Microsoft Seeks Summary Judgment in IBM Database BIPA Suit

Last week, Microsoft Corporation filed a renewed motion for summary judgment in an Illinois Biometric Information Privacy Act (BIPA) case filed by Illinois residents over its alleged use of facial recognition technology on a dataset of about 1 million publicly available photographs. The company says there is no dispute about several things, including that it took no action in Illinois and had no knowledge that any photos of Illinois residents may have been contained therein, rendering liability too attenuated.

Law Street Media’s previous coverage explained that the dataset was created from images uploaded by individuals to the Flickr platform, cataloged into a dataset by IBM, and downloaded by Microsoft. The plaintiffs object to the alleged fact that Microsoft improperly used the dataset to improve the fairness and accuracy of its facial recognition products without their consent.

The renewed motion comes after the plaintiffs asked for and were granted additional time for discovery, thereby deferring Microsoft’s summary judgment initial motion. At the same time the Seattle, Wash. court granted the discovery extension, it struck the plaintiffs’ pending motion for class certification without prejudice.

Now, Microsoft asserts that BIPA cannot apply to it, a Washington-based company that neither acted in Illinois nor had any idea that photos of or data regarding Illinois residents may have been in the dataset, as the evidence has shown. In its extraterritoriality defense, the company claims application of BIPA would offend legal bounds because it “engaged in no conduct that allegedly violated BIPA ‘primarily and substantially’ in Illinois.”

In its related dormant Commerce Clause assertion, Microsoft explains that the plaintiffs’ reading of BIPA conflicts with the Washington Biometric Privacy Law and New York law—the states in which Microsoft downloaded the dataset in question.

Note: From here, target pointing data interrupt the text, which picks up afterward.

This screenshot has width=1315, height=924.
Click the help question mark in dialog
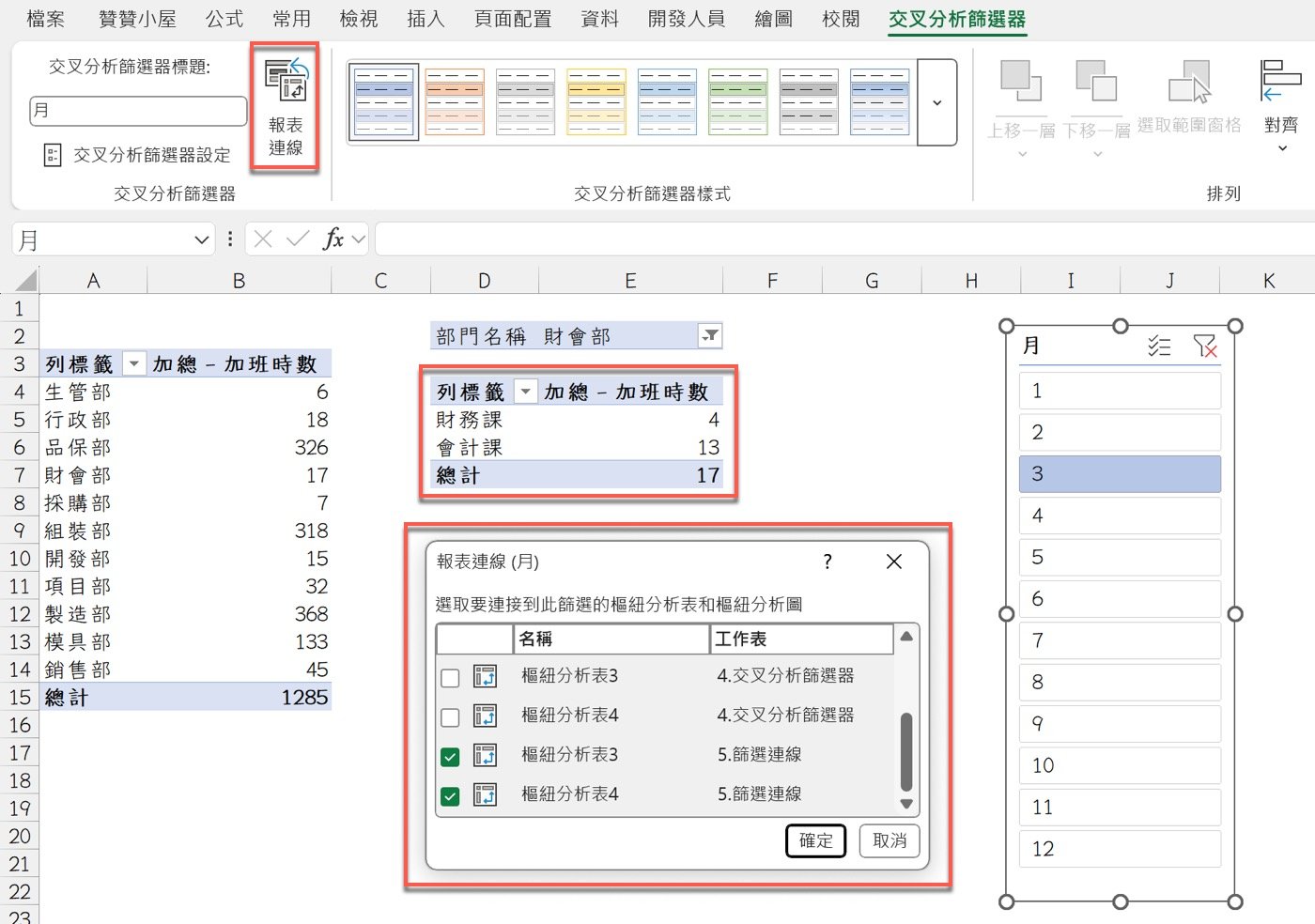click(827, 562)
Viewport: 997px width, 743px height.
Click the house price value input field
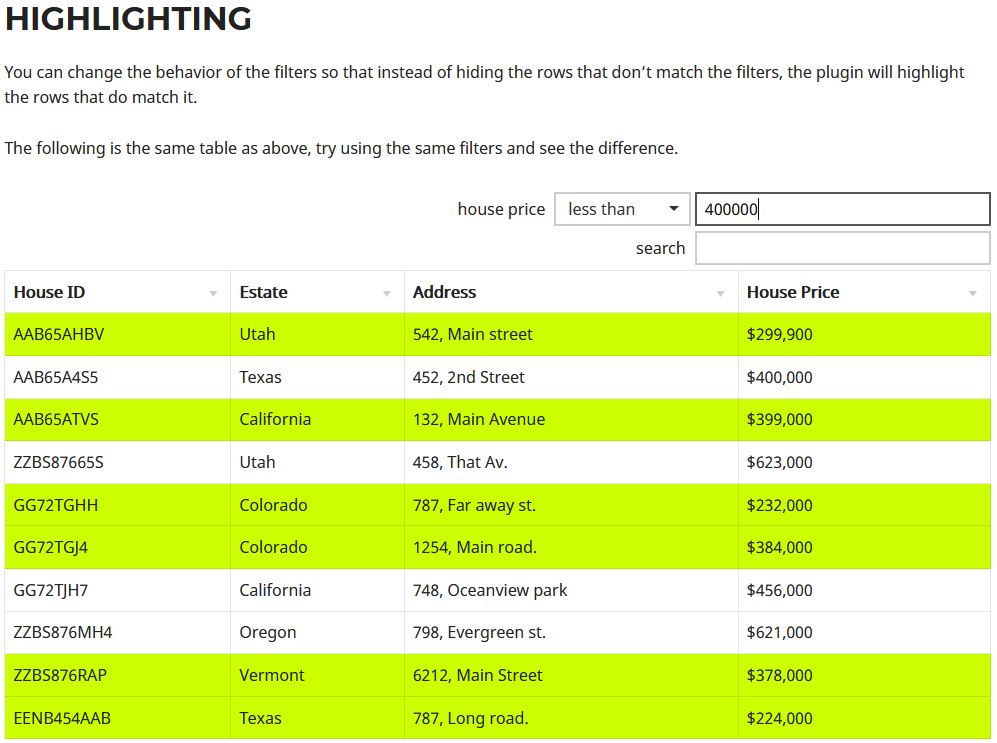(x=842, y=209)
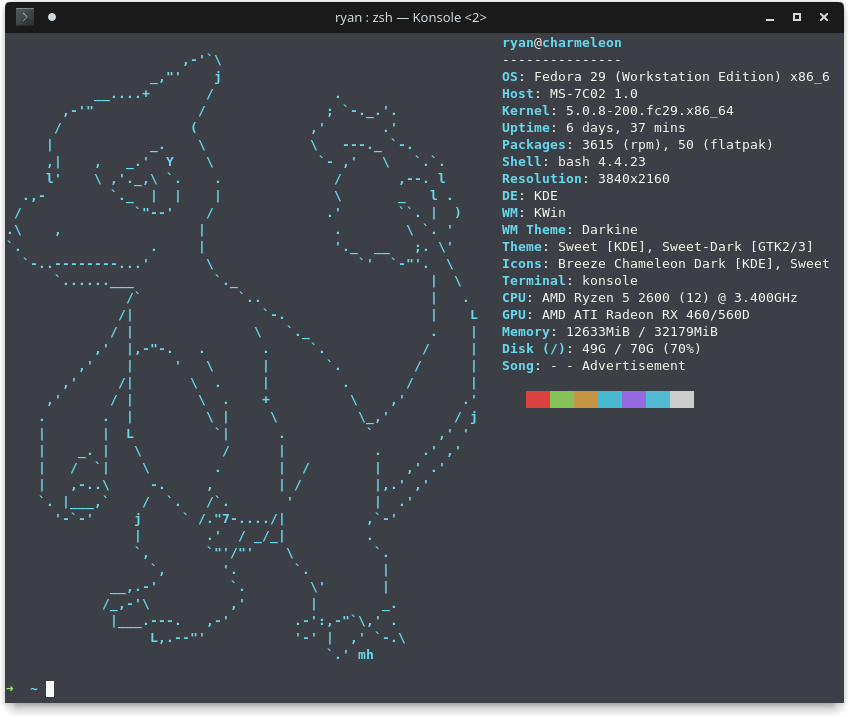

Additionally, Microsoft contends that one contested BIPA provision, Section 15(b), does not apply because it had no way of notifying individuals or obtaining their consent before downloading the dataset. 

The defendant argues that the law “cannot be read to impose onerous research and notice requirements on businesses or academic institutions seeking to acquire a legitimate dataset with publicly available photographs of unknown persons, along with annotations of some of the faces depicted.” Instead, it cites an Illinois Supreme Court opinion underscoring that BIPA compliance “‘should not be difficult,’ so that ‘whatever expenses a business might incur to meet the law’s requirements are likely to be insignificant.’”

The summary judgment hearing is scheduled for June 10.

The plaintiffs are represented by Loevy & Loevy and Lynch Carpenter LLP. Microsoft is represented by Morgan, Lewis & Bockius LLP and Davis Wright Tremaine LLP.